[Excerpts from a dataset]
------
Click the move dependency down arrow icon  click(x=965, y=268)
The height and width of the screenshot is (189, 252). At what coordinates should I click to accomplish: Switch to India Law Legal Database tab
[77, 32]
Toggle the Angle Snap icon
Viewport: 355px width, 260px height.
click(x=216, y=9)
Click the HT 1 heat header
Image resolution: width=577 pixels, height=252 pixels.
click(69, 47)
------
*About this exercise*. Reproduce all of the records, keeping every character unchanged.

*Solution for this exercise*.
Click the move dependency down arrow icon  click(x=965, y=268)
The height and width of the screenshot is (189, 252). At what coordinates should I click to accomplish: Switch to India Law Legal Database tab
[77, 32]
Toggle the Angle Snap icon
Viewport: 355px width, 260px height.
click(x=216, y=9)
Click the HT 1 heat header
Image resolution: width=577 pixels, height=252 pixels.
click(69, 47)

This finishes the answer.